Development of Partial Discharge Diagnosis Method by Focusing on Ultrasonic Frequency

Abstract

An early detection of abnormality through partial discharge measurement is important for the maintenance of the power quality of equipment. Thus, our group has developed a diagnostic method measuring the ultrasonic waves associated with the partial discharge occurring in a metal casing. As a characteristic test of ultrasonic waves, the discharge current and the ultrasonic wave signal associated with the partial discharge were simultaneously measured. An analysis of each detected signal revealed that there is a possibility that the frequency components of the ultrasonic wave signal have a correlation with the partial discharge charge amount. Ultrasonic waves are elastic, thus the thermal expansion of the medium has an influence on the waveform. Therefore, it is considered a reasonable result that the frequency characteristics of the ultrasonic waves are associated with a partial discharge. Incidentally, it is necessary to estimate the partial discharge charge amount in the case of diagnosing insulation degradation. The partial discharge charge amount is usually determined by the signal strength. Thus, it is necessary to specify the location of the partial discharge occurrence, because the signal intensity of ultrasonic waves decreases with distance. However, by using the knowledge about the frequency characteristics obtained in this work, it becomes possible to estimate the partial discharge charge amount through the ultrasonic wave frequency, without specifying the partial discharge location. In order to evaluate the possibility of the application to actual equipment, our diagnosis method was tested on an oil filled equipment with insulation failure. The test was performed monthly over a three-month period.

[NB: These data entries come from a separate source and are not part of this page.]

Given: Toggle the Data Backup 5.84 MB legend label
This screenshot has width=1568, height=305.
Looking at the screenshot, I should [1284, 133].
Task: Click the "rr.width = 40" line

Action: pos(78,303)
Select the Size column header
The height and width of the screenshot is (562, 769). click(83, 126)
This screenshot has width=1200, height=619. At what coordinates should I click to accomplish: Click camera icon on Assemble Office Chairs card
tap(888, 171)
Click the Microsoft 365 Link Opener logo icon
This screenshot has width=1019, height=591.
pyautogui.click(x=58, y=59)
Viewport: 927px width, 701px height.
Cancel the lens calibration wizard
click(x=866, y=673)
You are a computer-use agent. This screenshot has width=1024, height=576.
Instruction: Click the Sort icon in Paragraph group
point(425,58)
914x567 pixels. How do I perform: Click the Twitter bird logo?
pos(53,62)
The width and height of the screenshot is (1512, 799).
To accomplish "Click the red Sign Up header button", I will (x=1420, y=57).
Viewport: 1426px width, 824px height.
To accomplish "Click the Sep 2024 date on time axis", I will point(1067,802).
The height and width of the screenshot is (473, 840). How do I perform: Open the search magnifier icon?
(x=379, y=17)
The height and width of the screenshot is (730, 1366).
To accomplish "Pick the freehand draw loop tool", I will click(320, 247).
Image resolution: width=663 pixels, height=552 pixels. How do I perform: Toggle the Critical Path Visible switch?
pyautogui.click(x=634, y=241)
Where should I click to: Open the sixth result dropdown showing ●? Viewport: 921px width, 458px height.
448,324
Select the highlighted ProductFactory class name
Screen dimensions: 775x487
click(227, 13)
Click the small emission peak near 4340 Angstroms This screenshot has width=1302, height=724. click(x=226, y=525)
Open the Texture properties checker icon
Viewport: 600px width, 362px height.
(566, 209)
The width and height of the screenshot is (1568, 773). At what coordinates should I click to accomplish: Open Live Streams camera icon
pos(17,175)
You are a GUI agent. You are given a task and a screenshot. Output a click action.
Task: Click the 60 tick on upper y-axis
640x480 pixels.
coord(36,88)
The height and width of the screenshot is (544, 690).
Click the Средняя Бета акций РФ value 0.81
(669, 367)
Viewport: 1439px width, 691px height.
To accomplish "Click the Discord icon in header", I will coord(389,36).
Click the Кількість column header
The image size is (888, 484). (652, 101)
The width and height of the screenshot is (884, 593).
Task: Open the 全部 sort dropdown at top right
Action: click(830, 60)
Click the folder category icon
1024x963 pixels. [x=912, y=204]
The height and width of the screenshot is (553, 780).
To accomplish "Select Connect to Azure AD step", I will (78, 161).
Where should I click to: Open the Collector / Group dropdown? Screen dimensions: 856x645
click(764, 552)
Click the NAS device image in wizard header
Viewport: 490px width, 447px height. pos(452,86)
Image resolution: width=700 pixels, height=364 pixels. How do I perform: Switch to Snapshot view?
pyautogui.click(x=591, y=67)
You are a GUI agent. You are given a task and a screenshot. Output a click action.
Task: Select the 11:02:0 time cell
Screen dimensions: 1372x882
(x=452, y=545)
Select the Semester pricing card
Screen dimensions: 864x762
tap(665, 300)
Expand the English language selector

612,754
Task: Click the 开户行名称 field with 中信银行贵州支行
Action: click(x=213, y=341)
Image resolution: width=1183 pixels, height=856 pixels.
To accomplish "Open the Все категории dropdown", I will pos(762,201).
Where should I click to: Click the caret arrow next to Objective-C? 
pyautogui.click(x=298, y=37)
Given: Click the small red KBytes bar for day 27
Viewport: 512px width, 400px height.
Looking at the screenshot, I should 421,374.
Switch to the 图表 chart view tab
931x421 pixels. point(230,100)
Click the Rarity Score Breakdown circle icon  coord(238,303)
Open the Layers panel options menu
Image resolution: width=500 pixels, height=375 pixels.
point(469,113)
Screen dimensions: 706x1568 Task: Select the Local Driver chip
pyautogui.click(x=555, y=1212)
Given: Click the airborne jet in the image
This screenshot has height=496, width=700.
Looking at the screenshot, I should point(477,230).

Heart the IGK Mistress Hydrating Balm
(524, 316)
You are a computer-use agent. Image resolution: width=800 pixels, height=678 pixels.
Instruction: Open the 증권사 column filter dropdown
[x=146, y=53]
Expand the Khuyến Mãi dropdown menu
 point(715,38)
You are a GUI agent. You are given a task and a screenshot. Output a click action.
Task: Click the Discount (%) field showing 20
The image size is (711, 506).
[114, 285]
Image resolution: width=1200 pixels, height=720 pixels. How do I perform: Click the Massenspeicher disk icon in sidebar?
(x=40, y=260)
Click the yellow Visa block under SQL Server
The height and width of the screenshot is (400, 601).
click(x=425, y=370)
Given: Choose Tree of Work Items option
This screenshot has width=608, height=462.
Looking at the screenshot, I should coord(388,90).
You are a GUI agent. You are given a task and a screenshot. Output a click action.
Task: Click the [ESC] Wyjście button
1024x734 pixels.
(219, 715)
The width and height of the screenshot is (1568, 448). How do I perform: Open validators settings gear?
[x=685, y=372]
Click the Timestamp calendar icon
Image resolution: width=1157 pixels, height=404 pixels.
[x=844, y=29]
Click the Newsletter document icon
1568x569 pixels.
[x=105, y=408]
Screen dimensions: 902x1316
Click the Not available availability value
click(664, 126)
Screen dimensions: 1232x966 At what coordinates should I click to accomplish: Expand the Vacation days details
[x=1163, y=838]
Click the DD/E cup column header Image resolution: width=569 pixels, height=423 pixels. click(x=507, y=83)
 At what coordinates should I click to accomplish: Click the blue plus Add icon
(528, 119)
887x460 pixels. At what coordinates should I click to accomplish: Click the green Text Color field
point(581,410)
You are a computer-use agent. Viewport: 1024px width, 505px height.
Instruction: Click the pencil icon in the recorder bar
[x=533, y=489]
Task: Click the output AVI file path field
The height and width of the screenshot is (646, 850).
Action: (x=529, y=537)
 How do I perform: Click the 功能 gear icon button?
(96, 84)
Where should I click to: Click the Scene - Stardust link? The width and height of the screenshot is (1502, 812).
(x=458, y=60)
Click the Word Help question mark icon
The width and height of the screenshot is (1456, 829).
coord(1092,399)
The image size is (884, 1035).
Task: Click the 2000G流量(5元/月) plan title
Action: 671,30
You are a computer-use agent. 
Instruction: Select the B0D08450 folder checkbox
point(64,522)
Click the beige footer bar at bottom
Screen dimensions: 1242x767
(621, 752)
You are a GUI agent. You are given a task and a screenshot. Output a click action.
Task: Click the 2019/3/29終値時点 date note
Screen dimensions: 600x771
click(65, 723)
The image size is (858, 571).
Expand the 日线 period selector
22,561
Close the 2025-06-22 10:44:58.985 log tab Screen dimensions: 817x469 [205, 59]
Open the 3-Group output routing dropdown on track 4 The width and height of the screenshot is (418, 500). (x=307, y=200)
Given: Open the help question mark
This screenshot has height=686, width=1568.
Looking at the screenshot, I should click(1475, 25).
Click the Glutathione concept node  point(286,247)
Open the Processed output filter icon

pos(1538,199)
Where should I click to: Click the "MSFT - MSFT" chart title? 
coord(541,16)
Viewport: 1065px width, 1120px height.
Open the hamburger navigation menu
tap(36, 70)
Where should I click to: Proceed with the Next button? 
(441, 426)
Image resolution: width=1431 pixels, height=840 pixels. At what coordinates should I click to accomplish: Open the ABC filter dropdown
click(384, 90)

Each resulting estimated charge amount was less than 1000 pC. Further, a dissolved gas analysis was also carried out each time. The result indicated there was no noticeable change in the acetylene content. Acetylene is generated when a discharge of over 1000 pC occurs. From the above results, the transition value is considered as a reasonable result. In the future, we will try to determine the characteristics of an ultrasonic wave signal accompanying a partial discharge. We also plan to improve the accuracy of a partial discharge diagnostic method.